Vellum AI is a developer platform designed to help product and engineering teams build, evaluate, and ship LLM-powered features to production with confidence. The vellum ai platform spans the full LLM development lifecycle: prompt experimentation, side-by-side model evaluation, retrieval-augmented generation (RAG) pipeline orchestration, deployment with versioning, and production observability. It addresses the gap between a working demo and a reliable production application that handles real traffic, edge cases, and cost constraints.

Key Features of Vellum AI

1

Prompt Engineering and Experimentation

Build, version, and compare prompts side-by-side across models with a structured UI that replaces ad-hoc spreadsheets and notebooks. The vellum ai editor supports variables, templating, and branching logic for complex prompt workflows. Teams can invite non-engineers to iterate on prompts without waiting for code changes. Every prompt change is versioned for rollback.

2

Multi-Model Evaluation

Run test suites across OpenAI, Anthropic, Google, Meta, Mistral, and other providers simultaneously to compare quality, latency, and cost. LLM-as-judge and human-labeling options let teams define custom evaluation criteria. This shortens the experimentation cycle from days to hours. Regression tests prevent deploying prompt changes that degrade quality on critical cases.

3

RAG Pipeline Orchestration

Build retrieval-augmented generation pipelines with managed document indexing, embedding generation, and vector search. The ai development platform integrates with popular vector stores and supports hybrid retrieval strategies. Context windows, chunking, and reranking are configurable from the same interface. This turns RAG from a custom-engineering project into a configurable workflow.

4

Deployment and Versioning

Deploy prompts and workflows with versioning, staged rollouts, and instant rollback. SDKs for Python, TypeScript, and REST APIs make integration trivial. Different environments — development, staging, production — can run different versions simultaneously. This enables safe experimentation in production without risk to core traffic.

5

Production Observability

Monitor latency, cost, quality metrics, and user feedback across all LLM calls in production. Trace individual requests end-to-end through multi-step workflows. Alerts flag anomalies like latency spikes or cost overruns.

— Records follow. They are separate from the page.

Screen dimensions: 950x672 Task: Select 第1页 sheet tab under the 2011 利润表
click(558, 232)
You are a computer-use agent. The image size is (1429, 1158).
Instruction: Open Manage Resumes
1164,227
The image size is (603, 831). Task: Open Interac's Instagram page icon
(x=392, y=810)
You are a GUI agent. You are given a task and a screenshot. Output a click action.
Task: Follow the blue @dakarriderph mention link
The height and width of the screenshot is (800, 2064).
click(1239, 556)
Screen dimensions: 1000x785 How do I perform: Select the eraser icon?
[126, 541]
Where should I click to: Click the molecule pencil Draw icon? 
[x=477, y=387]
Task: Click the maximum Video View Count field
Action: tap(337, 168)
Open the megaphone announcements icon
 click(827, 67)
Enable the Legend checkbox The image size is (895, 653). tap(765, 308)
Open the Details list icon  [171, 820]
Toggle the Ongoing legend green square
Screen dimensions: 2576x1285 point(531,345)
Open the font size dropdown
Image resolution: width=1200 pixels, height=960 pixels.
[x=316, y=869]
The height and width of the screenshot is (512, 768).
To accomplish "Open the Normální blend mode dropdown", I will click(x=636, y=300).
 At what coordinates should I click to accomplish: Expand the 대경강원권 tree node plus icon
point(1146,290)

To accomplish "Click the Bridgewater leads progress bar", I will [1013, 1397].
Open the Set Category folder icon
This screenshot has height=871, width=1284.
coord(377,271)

The vellum ai observability layer replaces the need to build custom logging and analytics pipelines.

6

Visual Workflow Builder

Compose multi-step LLM workflows — with branching logic, tool calls, and retrieval steps — through a visual interface. Non-engineers can prototype complex agent behaviors without writing code. Engineers can export workflows to code for advanced customization. This accelerates both initial prototyping and ongoing iteration.

🎯 Use Cases for Vellum AI

Product teams at SaaS companies use vellum ai to build, test, and ship LLM-powered features like summarization, classification, and semantic search with confidence that changes won't regress existing behavior. Built-in evaluation suites catch regressions before production. This turns AI feature development from risky art into predictable engineering. Legal tech and healthcare companies use the ai development platform to construct RAG pipelines over large document corpora — case law, clinical guidelines, or policy documents — with full control over retrieval and generation parameters. Security-sensitive industries benefit from Vellum's compliance features and private deployment options. Accurate retrieval is critical in these regulated domains. AI engineering teams running production LLM workloads use Vellum's observability to monitor latency, cost, and quality in real time, identifying problematic prompts or model drift before users notice. Alerting integrates with standard operations stacks. This matches the reliability expectations that traditional SaaS products have always had. Customer support teams build LLM-powered copilots and self-service bots by designing multi-step workflows in Vellum's visual builder. Product managers can iterate on bot behavior without engineering cycles for every change. The workflow version control keeps experimentation safe and auditable. Startups launching new AI products use vellum ai to avoid building their own LLM ops stack from scratch, which typically requires months of engineering effort. Spending that time instead on differentiated product features accelerates time-to-market. The platform scales from prototype to production without architectural rewrites.

⚖️ Vellum AI Pros & Cons

Advantages

  • Covers the full LLM development lifecycle
  • Supports all major model providers in one interface
  • Built-in evaluation prevents regressions
  • Visual workflow builder accessible to non-engineers
  • Production observability out of the box

Drawbacks

  • Paid-only with no permanent free tier
  • Some advanced features gated to enterprise plans
  • Learning curve for teams new to LLM ops practices
  • Smaller ecosystem than some incumbents

📖 How to Use Vellum AI

1

Sign up at vellum.ai and connect your preferred model providers (OpenAI, Anthropic, Google, etc.) using API keys.

2

Create a workspace and import or build your initial prompts in the structured editor.

3

Define evaluation test cases and run them across multiple models to compare quality, latency, and cost.

4

Assemble multi-step workflows in the visual builder, including retrieval, tool calls, and branching logic.

5

Deploy the vellum ai workflow to production via SDK or REST API and monitor performance in the observability dashboard.

6

Iterate on prompts and workflows using built-in versioning, staged rollouts, and regression tests.

Vellum AI FAQ

Vellum offers a limited free trial so teams can evaluate the platform. Paid plans are required for production usage, with tiered pricing based on volume and enterprise features.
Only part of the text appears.